[PAGE EXTRACT]
Sunday, April 5, 2015

A Kansas Wedding--Marlis and Glenn



Kids will groan when you tell a story, complaining that they've heard it a hundred times.  Then, one day, unaccountably, they'll ask you to tell it again.  Go figure.


The wedding of Marlis and Glenn was relatively low-key, perhaps in keeping with the conventions of second marriages.  Some second marriages.  One afternoon, we loaded the kids into the pink station wagon and drove over to the house of one of Marlis’s WSU friends, whose husband was a judge.  As we drove down a street of suburban Wichita houses, Marlis said “It’s one of these, I think.”

“Which one?” you might ask.  I know I did.

“I’m not sure,” she said.  “Maybe you could just knock on a few doors and ask?”

Premonitions, premonitions.

At this point, the three kids noticed that they were a block or so away from a friend’s house, and wanted to know if they could go visit.  Right then.

[COLLECTED DATA]
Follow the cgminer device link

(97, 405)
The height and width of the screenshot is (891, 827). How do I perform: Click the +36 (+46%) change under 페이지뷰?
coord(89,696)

[ASSIGNMENT]
In the Kansas wedding post, to whose house did the family drive on the afternoon of the wedding? The lines above are separate material, unrelated to the Kansas wedding post.

[RESPONSE AREA]
The house of one of Marlis's WSU friends, whose husband was a judge.